------ Information supplied
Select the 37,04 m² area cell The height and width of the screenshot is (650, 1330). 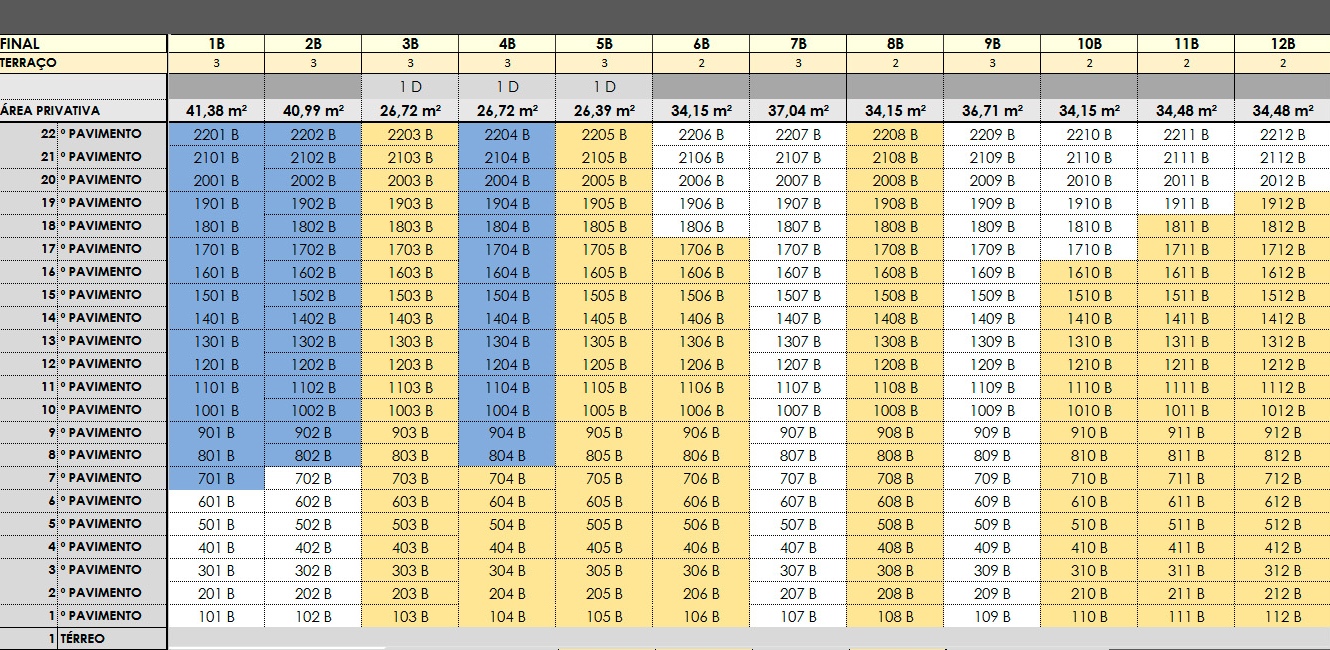pos(797,111)
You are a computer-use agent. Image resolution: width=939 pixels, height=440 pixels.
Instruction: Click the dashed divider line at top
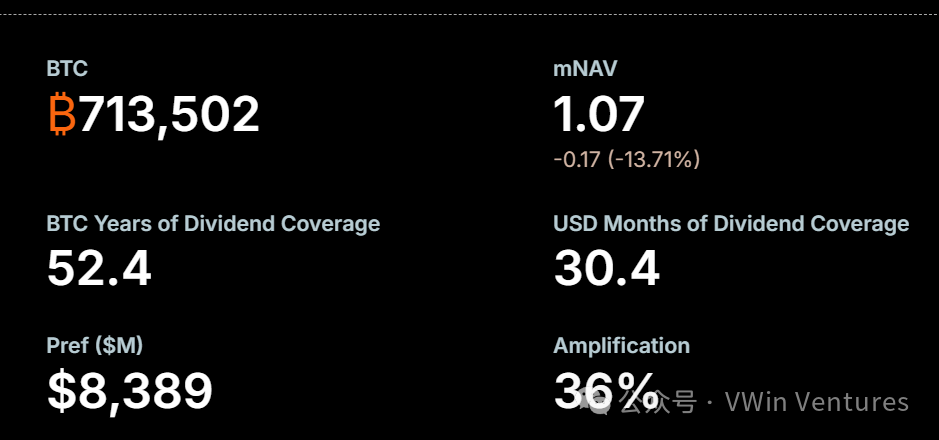(x=469, y=13)
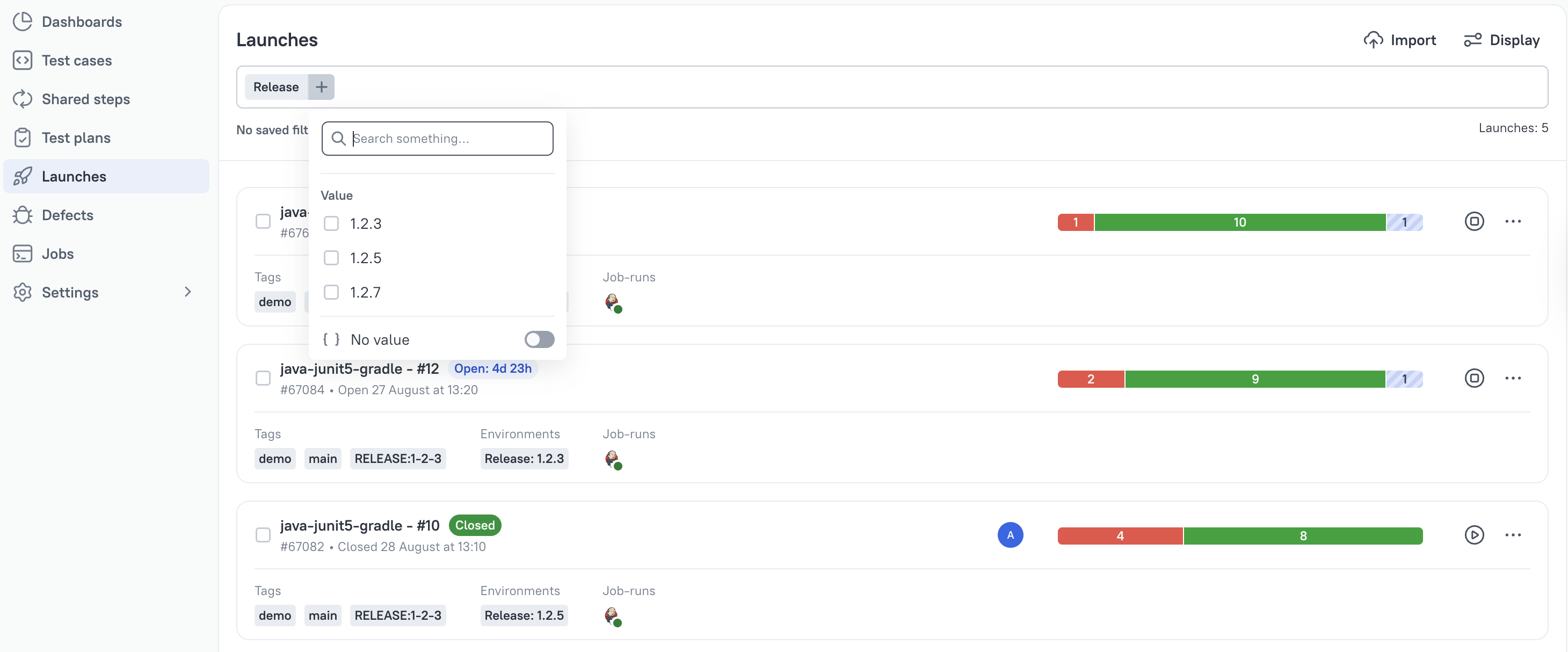Check the 1.2.3 value checkbox
The height and width of the screenshot is (652, 1568).
click(331, 223)
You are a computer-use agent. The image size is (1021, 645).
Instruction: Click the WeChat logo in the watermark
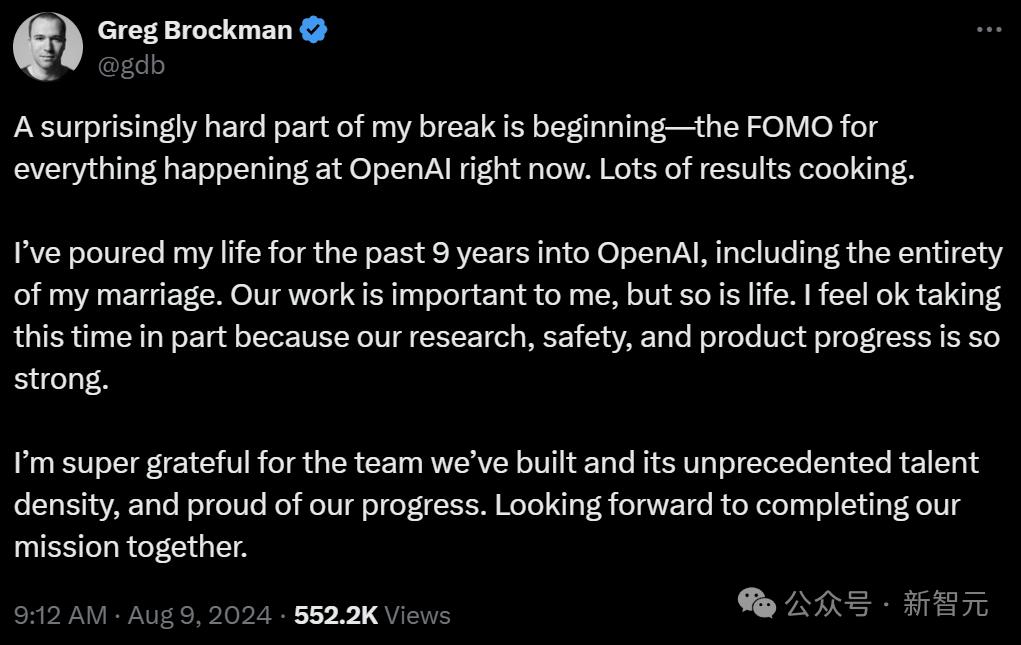coord(757,602)
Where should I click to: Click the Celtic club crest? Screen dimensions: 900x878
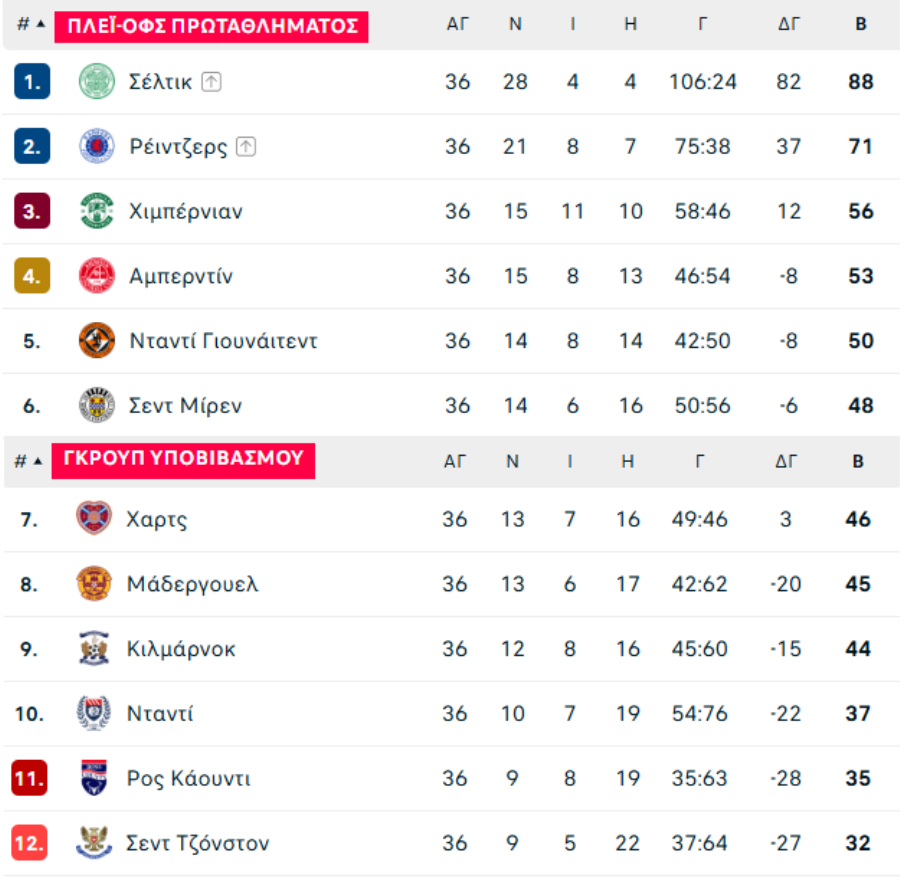(96, 81)
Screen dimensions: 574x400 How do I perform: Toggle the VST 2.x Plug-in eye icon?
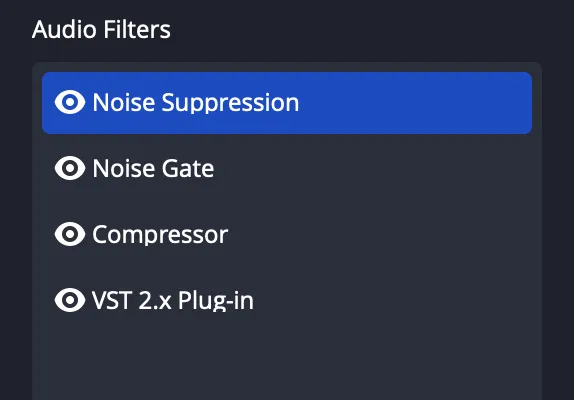70,300
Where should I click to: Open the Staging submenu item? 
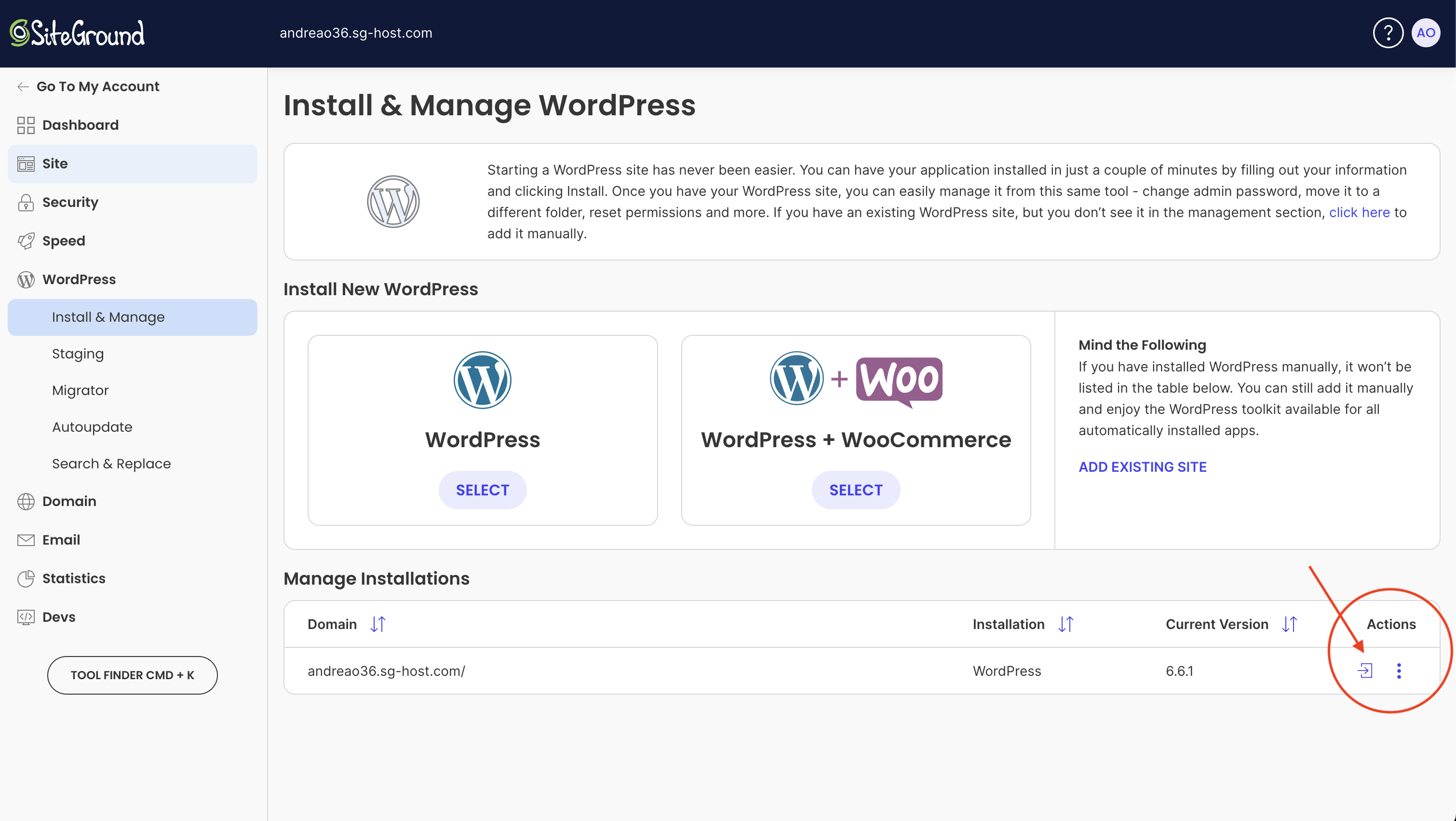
------------
> [Set exercise] Please format the lines from the one containing "Screen dimensions: 574x400" through the end of the lines as a JSON list of strings, one per line, with blank lines omitted and the pictures left out.

> [Full answer]
[
  "Screen dimensions: 574x400 How do I perform: Toggle the VST 2.x Plug-in eye icon?",
  "70,300",
  "Where should I click to: Open the Staging submenu item? "
]